What the task asks:
Nothing in the records may be altered; repeat them exactly.

[Dataset entries]

[Start of section]

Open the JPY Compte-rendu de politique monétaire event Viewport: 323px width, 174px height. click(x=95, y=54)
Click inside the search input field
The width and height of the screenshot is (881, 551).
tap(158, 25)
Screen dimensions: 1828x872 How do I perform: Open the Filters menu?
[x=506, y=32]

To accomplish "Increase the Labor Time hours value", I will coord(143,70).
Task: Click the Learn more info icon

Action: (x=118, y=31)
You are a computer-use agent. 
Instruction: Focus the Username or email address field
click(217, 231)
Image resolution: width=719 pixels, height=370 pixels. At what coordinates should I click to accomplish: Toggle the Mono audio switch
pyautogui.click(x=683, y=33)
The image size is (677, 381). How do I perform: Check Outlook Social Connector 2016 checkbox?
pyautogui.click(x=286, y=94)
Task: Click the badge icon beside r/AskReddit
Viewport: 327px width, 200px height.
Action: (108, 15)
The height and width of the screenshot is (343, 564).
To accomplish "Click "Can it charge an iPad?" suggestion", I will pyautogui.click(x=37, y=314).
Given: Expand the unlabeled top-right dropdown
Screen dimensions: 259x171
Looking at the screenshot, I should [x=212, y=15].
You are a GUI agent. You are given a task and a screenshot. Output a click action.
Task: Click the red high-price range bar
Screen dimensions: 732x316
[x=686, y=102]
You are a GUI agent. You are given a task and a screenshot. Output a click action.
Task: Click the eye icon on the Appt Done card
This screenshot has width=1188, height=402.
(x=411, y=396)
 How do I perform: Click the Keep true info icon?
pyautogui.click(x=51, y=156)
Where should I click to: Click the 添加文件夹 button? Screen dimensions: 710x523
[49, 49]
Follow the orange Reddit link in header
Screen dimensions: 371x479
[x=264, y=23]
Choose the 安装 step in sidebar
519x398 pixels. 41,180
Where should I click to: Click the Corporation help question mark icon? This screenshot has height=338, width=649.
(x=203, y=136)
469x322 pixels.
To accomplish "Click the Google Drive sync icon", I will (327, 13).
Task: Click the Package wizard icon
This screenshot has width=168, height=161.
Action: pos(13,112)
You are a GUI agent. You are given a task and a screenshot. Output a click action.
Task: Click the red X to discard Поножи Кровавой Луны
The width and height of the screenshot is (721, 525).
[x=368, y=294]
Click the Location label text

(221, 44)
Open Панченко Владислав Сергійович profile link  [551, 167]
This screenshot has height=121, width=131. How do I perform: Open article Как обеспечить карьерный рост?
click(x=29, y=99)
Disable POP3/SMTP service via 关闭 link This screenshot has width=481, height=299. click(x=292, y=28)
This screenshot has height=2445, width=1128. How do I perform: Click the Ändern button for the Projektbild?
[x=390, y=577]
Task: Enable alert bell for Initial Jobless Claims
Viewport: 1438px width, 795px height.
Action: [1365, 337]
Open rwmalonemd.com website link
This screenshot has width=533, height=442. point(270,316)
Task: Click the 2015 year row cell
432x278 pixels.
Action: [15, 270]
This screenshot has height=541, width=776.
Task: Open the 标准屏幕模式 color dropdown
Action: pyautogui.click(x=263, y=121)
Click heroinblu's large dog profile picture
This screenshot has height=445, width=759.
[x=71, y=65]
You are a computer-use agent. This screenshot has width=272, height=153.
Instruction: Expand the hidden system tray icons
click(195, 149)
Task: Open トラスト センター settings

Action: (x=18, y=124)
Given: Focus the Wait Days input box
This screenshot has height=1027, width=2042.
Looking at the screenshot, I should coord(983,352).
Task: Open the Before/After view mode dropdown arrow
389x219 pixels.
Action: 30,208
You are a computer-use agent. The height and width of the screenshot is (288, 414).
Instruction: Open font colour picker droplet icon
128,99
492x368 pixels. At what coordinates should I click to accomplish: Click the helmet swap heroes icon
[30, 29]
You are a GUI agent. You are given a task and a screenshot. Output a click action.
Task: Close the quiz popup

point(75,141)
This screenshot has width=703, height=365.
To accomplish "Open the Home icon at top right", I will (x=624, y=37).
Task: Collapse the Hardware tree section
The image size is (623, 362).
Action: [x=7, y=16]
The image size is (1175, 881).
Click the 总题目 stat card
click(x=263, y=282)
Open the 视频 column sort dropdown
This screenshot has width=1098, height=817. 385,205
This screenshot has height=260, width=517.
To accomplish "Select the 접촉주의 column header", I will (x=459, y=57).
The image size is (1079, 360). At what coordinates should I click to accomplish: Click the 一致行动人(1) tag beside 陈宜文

[End of section]

Solution to the problem:
Open the JPY Compte-rendu de politique monétaire event Viewport: 323px width, 174px height. click(x=95, y=54)
Click inside the search input field
The width and height of the screenshot is (881, 551).
tap(158, 25)
Screen dimensions: 1828x872 How do I perform: Open the Filters menu?
[x=506, y=32]

To accomplish "Increase the Labor Time hours value", I will coord(143,70).
Task: Click the Learn more info icon

Action: (x=118, y=31)
You are a computer-use agent. 
Instruction: Focus the Username or email address field
click(217, 231)
Image resolution: width=719 pixels, height=370 pixels. At what coordinates should I click to accomplish: Toggle the Mono audio switch
pyautogui.click(x=683, y=33)
The image size is (677, 381). How do I perform: Check Outlook Social Connector 2016 checkbox?
pyautogui.click(x=286, y=94)
Task: Click the badge icon beside r/AskReddit
Viewport: 327px width, 200px height.
Action: (108, 15)
The height and width of the screenshot is (343, 564).
To accomplish "Click "Can it charge an iPad?" suggestion", I will pyautogui.click(x=37, y=314).
Given: Expand the unlabeled top-right dropdown
Screen dimensions: 259x171
Looking at the screenshot, I should [x=212, y=15].
You are a GUI agent. You are given a task and a screenshot. Output a click action.
Task: Click the red high-price range bar
Screen dimensions: 732x316
[x=686, y=102]
You are a GUI agent. You are given a task and a screenshot. Output a click action.
Task: Click the eye icon on the Appt Done card
This screenshot has width=1188, height=402.
(x=411, y=396)
 How do I perform: Click the Keep true info icon?
pyautogui.click(x=51, y=156)
Where should I click to: Click the 添加文件夹 button? Screen dimensions: 710x523
[49, 49]
Follow the orange Reddit link in header
Screen dimensions: 371x479
[x=264, y=23]
Choose the 安装 step in sidebar
519x398 pixels. 41,180
Where should I click to: Click the Corporation help question mark icon? This screenshot has height=338, width=649.
(x=203, y=136)
469x322 pixels.
To accomplish "Click the Google Drive sync icon", I will (327, 13).
Task: Click the Package wizard icon
This screenshot has width=168, height=161.
Action: pos(13,112)
You are a GUI agent. You are given a task and a screenshot. Output a click action.
Task: Click the red X to discard Поножи Кровавой Луны
The width and height of the screenshot is (721, 525).
[x=368, y=294]
Click the Location label text

(221, 44)
Open Панченко Владислав Сергійович profile link  [551, 167]
This screenshot has height=121, width=131. How do I perform: Open article Как обеспечить карьерный рост?
click(x=29, y=99)
Disable POP3/SMTP service via 关闭 link This screenshot has width=481, height=299. click(x=292, y=28)
This screenshot has height=2445, width=1128. How do I perform: Click the Ändern button for the Projektbild?
[x=390, y=577]
Task: Enable alert bell for Initial Jobless Claims
Viewport: 1438px width, 795px height.
Action: [1365, 337]
Open rwmalonemd.com website link
This screenshot has width=533, height=442. point(270,316)
Task: Click the 2015 year row cell
432x278 pixels.
Action: [15, 270]
This screenshot has height=541, width=776.
Task: Open the 标准屏幕模式 color dropdown
Action: pyautogui.click(x=263, y=121)
Click heroinblu's large dog profile picture
This screenshot has height=445, width=759.
[x=71, y=65]
You are a computer-use agent. This screenshot has width=272, height=153.
Instruction: Expand the hidden system tray icons
click(195, 149)
Task: Open トラスト センター settings

Action: (x=18, y=124)
Given: Focus the Wait Days input box
This screenshot has height=1027, width=2042.
Looking at the screenshot, I should coord(983,352).
Task: Open the Before/After view mode dropdown arrow
389x219 pixels.
Action: 30,208
You are a computer-use agent. The height and width of the screenshot is (288, 414).
Instruction: Open font colour picker droplet icon
128,99
492x368 pixels. At what coordinates should I click to accomplish: Click the helmet swap heroes icon
[30, 29]
You are a GUI agent. You are given a task and a screenshot. Output a click action.
Task: Close the quiz popup

point(75,141)
This screenshot has width=703, height=365.
To accomplish "Open the Home icon at top right", I will (x=624, y=37).
Task: Collapse the Hardware tree section
The image size is (623, 362).
Action: [x=7, y=16]
The image size is (1175, 881).
Click the 总题目 stat card
click(x=263, y=282)
Open the 视频 column sort dropdown
This screenshot has width=1098, height=817. 385,205
This screenshot has height=260, width=517.
To accomplish "Select the 접촉주의 column header", I will (x=459, y=57).
The image size is (1079, 360). At what coordinates should I click to accomplish: Click the 一致行动人(1) tag beside 陈宜文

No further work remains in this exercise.